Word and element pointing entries
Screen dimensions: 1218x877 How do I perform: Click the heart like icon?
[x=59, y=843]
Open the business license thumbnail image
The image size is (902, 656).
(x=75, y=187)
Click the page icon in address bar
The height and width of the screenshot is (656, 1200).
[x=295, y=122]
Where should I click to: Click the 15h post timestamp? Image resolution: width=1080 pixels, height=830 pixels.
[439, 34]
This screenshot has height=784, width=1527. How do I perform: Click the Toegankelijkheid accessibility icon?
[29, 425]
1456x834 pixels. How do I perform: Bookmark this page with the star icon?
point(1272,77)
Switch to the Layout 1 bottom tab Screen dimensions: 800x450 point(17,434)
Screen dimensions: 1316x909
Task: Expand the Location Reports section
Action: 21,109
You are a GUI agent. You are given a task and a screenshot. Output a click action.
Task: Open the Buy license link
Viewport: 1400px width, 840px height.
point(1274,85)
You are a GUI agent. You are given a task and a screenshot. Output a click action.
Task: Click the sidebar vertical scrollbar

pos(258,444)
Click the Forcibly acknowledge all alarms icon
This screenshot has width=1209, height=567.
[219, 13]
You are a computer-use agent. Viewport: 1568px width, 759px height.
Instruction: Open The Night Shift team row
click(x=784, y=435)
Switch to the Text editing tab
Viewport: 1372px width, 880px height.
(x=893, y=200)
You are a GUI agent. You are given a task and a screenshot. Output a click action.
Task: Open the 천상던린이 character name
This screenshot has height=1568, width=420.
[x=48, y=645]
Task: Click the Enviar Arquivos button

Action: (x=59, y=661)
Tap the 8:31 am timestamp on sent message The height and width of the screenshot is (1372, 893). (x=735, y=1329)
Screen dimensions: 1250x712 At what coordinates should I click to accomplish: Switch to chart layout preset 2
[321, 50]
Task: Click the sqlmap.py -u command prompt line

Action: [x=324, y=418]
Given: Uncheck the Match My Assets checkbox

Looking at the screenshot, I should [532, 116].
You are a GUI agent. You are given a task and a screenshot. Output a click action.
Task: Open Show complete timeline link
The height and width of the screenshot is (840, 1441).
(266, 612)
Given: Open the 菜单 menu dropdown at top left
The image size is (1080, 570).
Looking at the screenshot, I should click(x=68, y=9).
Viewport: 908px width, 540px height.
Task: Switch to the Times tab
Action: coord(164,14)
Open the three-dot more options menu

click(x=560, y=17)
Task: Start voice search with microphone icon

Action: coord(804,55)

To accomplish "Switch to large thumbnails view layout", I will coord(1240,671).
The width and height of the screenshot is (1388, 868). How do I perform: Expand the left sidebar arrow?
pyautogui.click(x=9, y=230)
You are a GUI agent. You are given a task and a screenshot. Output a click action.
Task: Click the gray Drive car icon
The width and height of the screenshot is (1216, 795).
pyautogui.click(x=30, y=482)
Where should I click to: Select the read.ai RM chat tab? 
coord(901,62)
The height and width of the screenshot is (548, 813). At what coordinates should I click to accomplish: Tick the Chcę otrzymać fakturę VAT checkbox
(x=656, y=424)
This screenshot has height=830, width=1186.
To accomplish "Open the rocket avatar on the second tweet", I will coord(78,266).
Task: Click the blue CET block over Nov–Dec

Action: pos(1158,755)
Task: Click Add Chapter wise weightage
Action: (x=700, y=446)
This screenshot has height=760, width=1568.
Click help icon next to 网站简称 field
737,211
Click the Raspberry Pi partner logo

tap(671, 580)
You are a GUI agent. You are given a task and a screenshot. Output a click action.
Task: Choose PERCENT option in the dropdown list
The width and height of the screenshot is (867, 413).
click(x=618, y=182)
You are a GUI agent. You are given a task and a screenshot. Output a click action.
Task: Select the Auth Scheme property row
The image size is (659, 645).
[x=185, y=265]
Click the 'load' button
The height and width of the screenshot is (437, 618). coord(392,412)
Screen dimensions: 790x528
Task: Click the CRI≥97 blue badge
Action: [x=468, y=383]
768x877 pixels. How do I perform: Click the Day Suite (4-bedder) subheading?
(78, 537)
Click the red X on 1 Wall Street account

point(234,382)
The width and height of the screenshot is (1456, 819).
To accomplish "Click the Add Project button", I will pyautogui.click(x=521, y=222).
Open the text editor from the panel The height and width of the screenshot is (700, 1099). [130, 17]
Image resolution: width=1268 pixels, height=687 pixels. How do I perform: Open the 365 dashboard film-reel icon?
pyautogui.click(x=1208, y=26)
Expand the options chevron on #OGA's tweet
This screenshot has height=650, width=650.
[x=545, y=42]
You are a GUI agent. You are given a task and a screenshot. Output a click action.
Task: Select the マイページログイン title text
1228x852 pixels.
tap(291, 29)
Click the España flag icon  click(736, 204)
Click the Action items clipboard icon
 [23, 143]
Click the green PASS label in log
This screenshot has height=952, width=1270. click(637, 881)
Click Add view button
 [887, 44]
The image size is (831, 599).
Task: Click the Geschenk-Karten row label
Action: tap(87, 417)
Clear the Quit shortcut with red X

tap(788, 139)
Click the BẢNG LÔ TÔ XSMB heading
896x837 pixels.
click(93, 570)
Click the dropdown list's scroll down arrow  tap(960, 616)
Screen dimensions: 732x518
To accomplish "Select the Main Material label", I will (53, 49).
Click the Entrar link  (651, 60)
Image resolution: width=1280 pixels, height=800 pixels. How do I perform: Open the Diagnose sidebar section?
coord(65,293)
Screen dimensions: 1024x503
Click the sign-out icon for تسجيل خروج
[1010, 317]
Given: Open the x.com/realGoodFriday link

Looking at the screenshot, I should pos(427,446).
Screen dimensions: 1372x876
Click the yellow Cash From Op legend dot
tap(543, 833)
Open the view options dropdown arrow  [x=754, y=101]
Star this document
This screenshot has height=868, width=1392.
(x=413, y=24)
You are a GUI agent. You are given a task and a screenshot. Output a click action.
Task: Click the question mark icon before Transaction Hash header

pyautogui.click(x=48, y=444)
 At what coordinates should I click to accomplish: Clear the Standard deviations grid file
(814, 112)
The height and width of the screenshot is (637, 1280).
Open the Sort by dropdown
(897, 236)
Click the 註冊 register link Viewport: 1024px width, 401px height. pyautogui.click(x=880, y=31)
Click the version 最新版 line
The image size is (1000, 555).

:: Exercise brief ::
Print every line of the material above again with no changes.

:: Task output ::
Screen dimensions: 1218x877 How do I perform: Click the heart like icon?
[x=59, y=843]
Open the business license thumbnail image
The image size is (902, 656).
(x=75, y=187)
Click the page icon in address bar
The height and width of the screenshot is (656, 1200).
[x=295, y=122]
Where should I click to: Click the 15h post timestamp? Image resolution: width=1080 pixels, height=830 pixels.
[439, 34]
This screenshot has height=784, width=1527. How do I perform: Click the Toegankelijkheid accessibility icon?
[29, 425]
1456x834 pixels. How do I perform: Bookmark this page with the star icon?
point(1272,77)
Switch to the Layout 1 bottom tab Screen dimensions: 800x450 point(17,434)
Screen dimensions: 1316x909
Task: Expand the Location Reports section
Action: 21,109
You are a GUI agent. You are given a task and a screenshot. Output a click action.
Task: Open the Buy license link
Viewport: 1400px width, 840px height.
point(1274,85)
You are a GUI agent. You are given a task and a screenshot. Output a click action.
Task: Click the sidebar vertical scrollbar

pos(258,444)
Click the Forcibly acknowledge all alarms icon
This screenshot has width=1209, height=567.
[219, 13]
You are a computer-use agent. Viewport: 1568px width, 759px height.
Instruction: Open The Night Shift team row
click(x=784, y=435)
Switch to the Text editing tab
Viewport: 1372px width, 880px height.
(x=893, y=200)
You are a GUI agent. You are given a task and a screenshot. Output a click action.
Task: Open the 천상던린이 character name
This screenshot has height=1568, width=420.
[x=48, y=645]
Task: Click the Enviar Arquivos button

Action: (x=59, y=661)
Tap the 8:31 am timestamp on sent message The height and width of the screenshot is (1372, 893). (x=735, y=1329)
Screen dimensions: 1250x712 At what coordinates should I click to accomplish: Switch to chart layout preset 2
[321, 50]
Task: Click the sqlmap.py -u command prompt line

Action: [x=324, y=418]
Given: Uncheck the Match My Assets checkbox

Looking at the screenshot, I should [532, 116].
You are a GUI agent. You are given a task and a screenshot. Output a click action.
Task: Open Show complete timeline link
The height and width of the screenshot is (840, 1441).
(266, 612)
Given: Open the 菜单 menu dropdown at top left
The image size is (1080, 570).
Looking at the screenshot, I should click(x=68, y=9).
Viewport: 908px width, 540px height.
Task: Switch to the Times tab
Action: coord(164,14)
Open the three-dot more options menu

click(x=560, y=17)
Task: Start voice search with microphone icon

Action: coord(804,55)

To accomplish "Switch to large thumbnails view layout", I will coord(1240,671).
The width and height of the screenshot is (1388, 868). How do I perform: Expand the left sidebar arrow?
pyautogui.click(x=9, y=230)
You are a GUI agent. You are given a task and a screenshot. Output a click action.
Task: Click the gray Drive car icon
The width and height of the screenshot is (1216, 795).
pyautogui.click(x=30, y=482)
Where should I click to: Select the read.ai RM chat tab? 
coord(901,62)
The height and width of the screenshot is (548, 813). At what coordinates should I click to accomplish: Tick the Chcę otrzymać fakturę VAT checkbox
(x=656, y=424)
This screenshot has height=830, width=1186.
To accomplish "Open the rocket avatar on the second tweet", I will coord(78,266).
Task: Click the blue CET block over Nov–Dec

Action: pos(1158,755)
Task: Click Add Chapter wise weightage
Action: (x=700, y=446)
This screenshot has height=760, width=1568.
Click help icon next to 网站简称 field
737,211
Click the Raspberry Pi partner logo

tap(671, 580)
You are a GUI agent. You are given a task and a screenshot. Output a click action.
Task: Choose PERCENT option in the dropdown list
The width and height of the screenshot is (867, 413).
click(x=618, y=182)
You are a GUI agent. You are given a task and a screenshot. Output a click action.
Task: Select the Auth Scheme property row
The image size is (659, 645).
[x=185, y=265]
Click the 'load' button
The height and width of the screenshot is (437, 618). coord(392,412)
Screen dimensions: 790x528
Task: Click the CRI≥97 blue badge
Action: [x=468, y=383]
768x877 pixels. How do I perform: Click the Day Suite (4-bedder) subheading?
(78, 537)
Click the red X on 1 Wall Street account

point(234,382)
The width and height of the screenshot is (1456, 819).
To accomplish "Click the Add Project button", I will pyautogui.click(x=521, y=222).
Open the text editor from the panel The height and width of the screenshot is (700, 1099). [130, 17]
Image resolution: width=1268 pixels, height=687 pixels. How do I perform: Open the 365 dashboard film-reel icon?
pyautogui.click(x=1208, y=26)
Expand the options chevron on #OGA's tweet
This screenshot has height=650, width=650.
[x=545, y=42]
You are a GUI agent. You are given a task and a screenshot. Output a click action.
Task: Select the マイページログイン title text
1228x852 pixels.
tap(291, 29)
Click the España flag icon  click(736, 204)
Click the Action items clipboard icon
 [23, 143]
Click the green PASS label in log
This screenshot has height=952, width=1270. click(637, 881)
Click Add view button
 [887, 44]
The image size is (831, 599).
Task: Click the Geschenk-Karten row label
Action: tap(87, 417)
Clear the Quit shortcut with red X

tap(788, 139)
Click the BẢNG LÔ TÔ XSMB heading
896x837 pixels.
click(93, 570)
Click the dropdown list's scroll down arrow  tap(960, 616)
Screen dimensions: 732x518
To accomplish "Select the Main Material label", I will (53, 49).
Click the Entrar link  (651, 60)
Image resolution: width=1280 pixels, height=800 pixels. How do I perform: Open the Diagnose sidebar section?
coord(65,293)
Screen dimensions: 1024x503
Click the sign-out icon for تسجيل خروج
[1010, 317]
Given: Open the x.com/realGoodFriday link

Looking at the screenshot, I should pos(427,446).
Screen dimensions: 1372x876
Click the yellow Cash From Op legend dot
tap(543, 833)
Open the view options dropdown arrow  [x=754, y=101]
Star this document
This screenshot has height=868, width=1392.
(x=413, y=24)
You are a GUI agent. You are given a task and a screenshot. Output a click action.
Task: Click the question mark icon before Transaction Hash header

pyautogui.click(x=48, y=444)
 At what coordinates should I click to accomplish: Clear the Standard deviations grid file
(814, 112)
The height and width of the screenshot is (637, 1280).
Open the Sort by dropdown
(897, 236)
Click the 註冊 register link Viewport: 1024px width, 401px height. pyautogui.click(x=880, y=31)
Click the version 最新版 line
The image size is (1000, 555).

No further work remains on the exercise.